La mia Roma a me che ho solo 15 anni non ci pensa e non ci ha mai pensato. Il programma della Notte Bianca cosa mi propone? Gli spazi per i bambini ci sono eccome, fascia 6 – 11 – 14 anni, disegnini e burattini. E noi di 15, 16, 17… dove andiamo, che facciamo? La grande orchestra Armando Travajoli? Ci va mio nonno! Il concerto di Battiato? Ci va mio padre. L’unica cosa adatta a noi adolescenti è il concerto degli Zero Assoluto ma è alle 6 del mattino e i miei mi hanno dato il permesso di stare fuori fino alle 3. Grazie sindaco, sei davvero attento alle problematiche dei giovani! Complimenti! Poi vi lamentate che beviamo, ci droghiamo, non ubbidiamo… E certo, siamo abbandonati dalla società, è colpa vostra. Ma un sindaco di max 30 anni, quando ce l’avremo?

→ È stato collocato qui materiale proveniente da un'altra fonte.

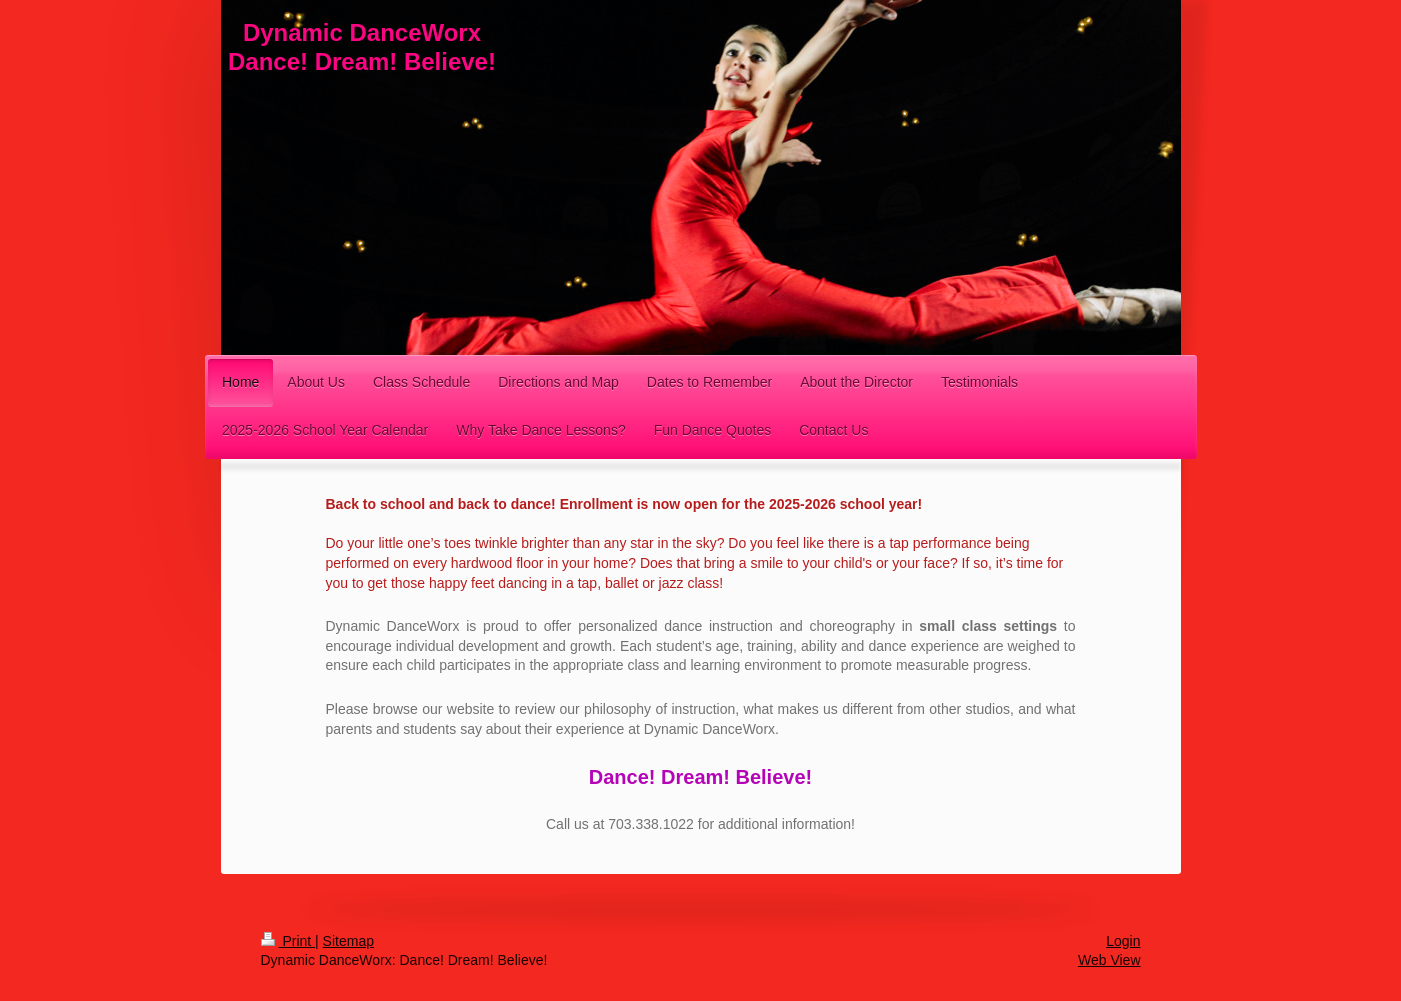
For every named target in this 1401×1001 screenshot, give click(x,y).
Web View (1109, 960)
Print (288, 941)
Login (1123, 941)
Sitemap (348, 941)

Liliana, (8 settembre 2007)

E’ eccezionale la capacità sintetica degli adolescenti, in poche righe mettono completamente a fuoco tutte le storture caratteriali dei ragazzi d’oggi, e, contemporaneamente, le difficoltà di convivenza degli adulti con loro.

Lo stile della missiva mi crea qualche imbarazzo, ma dipenderà forse dalla mia età.

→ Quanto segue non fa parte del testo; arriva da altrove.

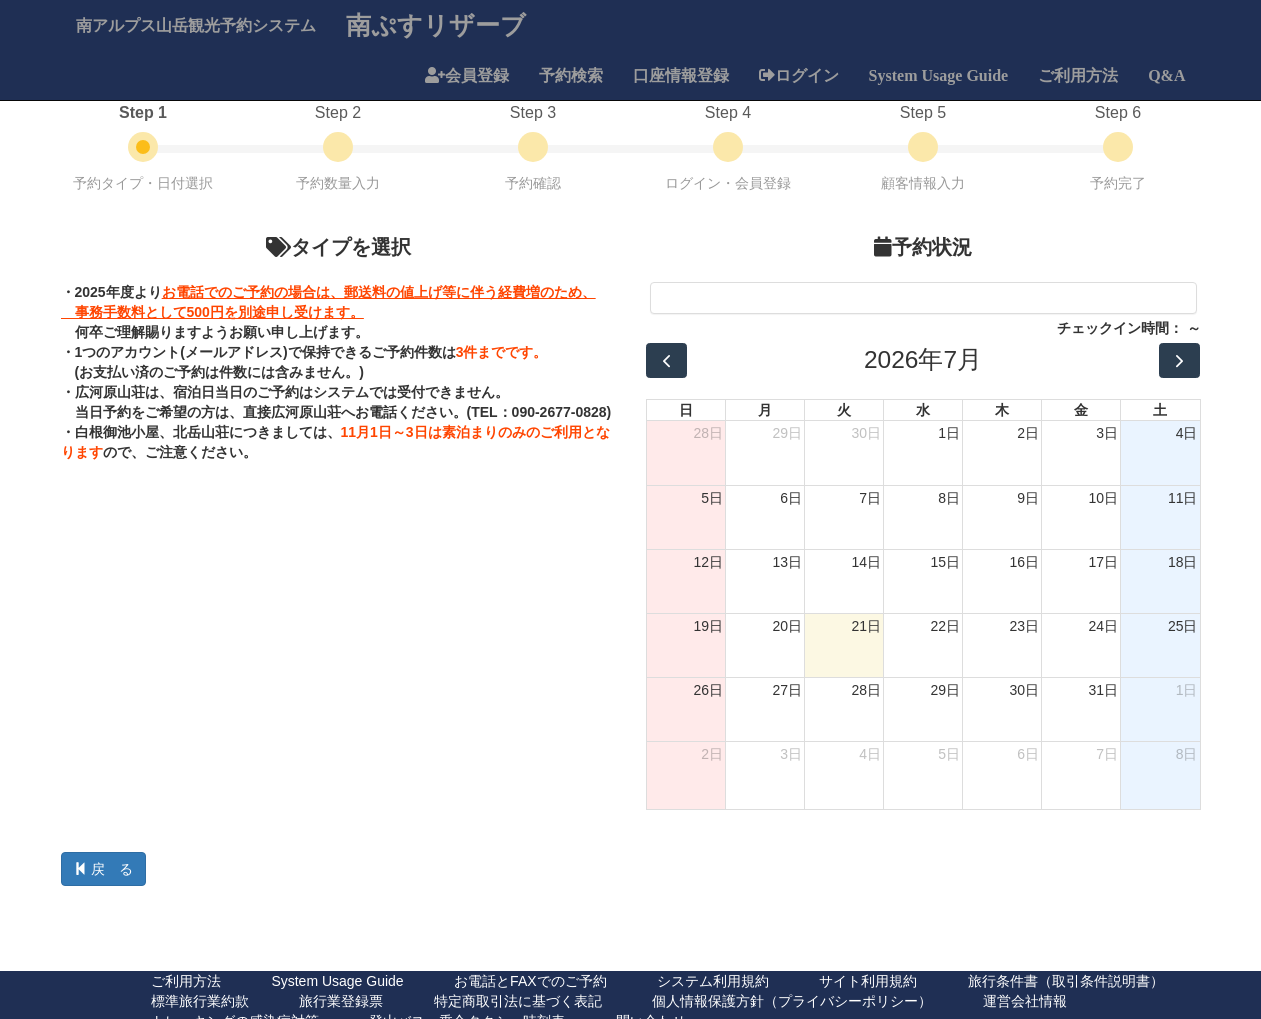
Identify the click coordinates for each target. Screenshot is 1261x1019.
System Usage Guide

Il fatto che un evento di tale portata non abbia spunti di divertimento per un adolescente lo trovo veramente incredibile, visto che c’erano spazi culturali aperti, e, soprattutto, c’era la città piena di vita, illuminata, esuberante in ogni suo cantone, ed il semplice piacere di incontrare un vero e proprio scampolo di mondo, con le sue stranezze ed i suoi colori, dovrebbe essere fonte di svago; Molti anni orsono ho passato pomeriggi interi a piazza Navona, seduta con gli amici a commentare quello che ci passava di fronte, era meno caro e più divertente di un film.

..”a me non ci pensa..” Questo è il classico atteggiamento egocentrico adolescenziale, il famoso mondo che deve comprendere e rispettare, la sensazione di essere un fulcro dell’universo di cui nessuno si accorge, e la rabbia intrinseca al non essere né carne né pesce.

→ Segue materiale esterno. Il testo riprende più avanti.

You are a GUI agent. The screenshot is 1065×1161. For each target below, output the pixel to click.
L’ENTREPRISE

I genitori son colpevoli di essere visibili (i due spettacoli nella notte), e di limitare la libertà con delle regole, pur se quasi inesistenti, visto che permettere ad una ragazzina di 15 anni di rientrare alle tre di notte non mi pare corretto, anche se si tratta di un’occasione particolare.

A questo punto scoppia l’arroganza del tono polemico, quel “grazie “sibilato , quell’accusa di disattenzione, quei complimenti ironici, un vero classico dell’atteggiamento dei giovani d’oggi a cui non è stato mai insegnata la disciplina.

Il vero exploit, però, è nell’accusa di indurre la consumo di alcool e di droga per carenza di divertimenti, dimenticando di citare i sassi dai cavalcavia, le corse in auto contro i muretti, gli stupri di gruppo e le crudeltà gratuite nei confronti dei deboli, che trovano giustificazione nella noia.

Sinceramente, il mio istinto d’educatrice mi spingerebbe a offrire un bel calcio nel sedere a tutta la schiera dei piccoli arroganti, e ai loro genitori che sono stati incapaci di imporre quei limiti che fanno diventare adulti responsabili, ma la mia esperienza mi dice che non sortirebbe alcun risultato, perché l’egoismo di queste persone è talmente grande da renderle cieche, sorde ed insensibili.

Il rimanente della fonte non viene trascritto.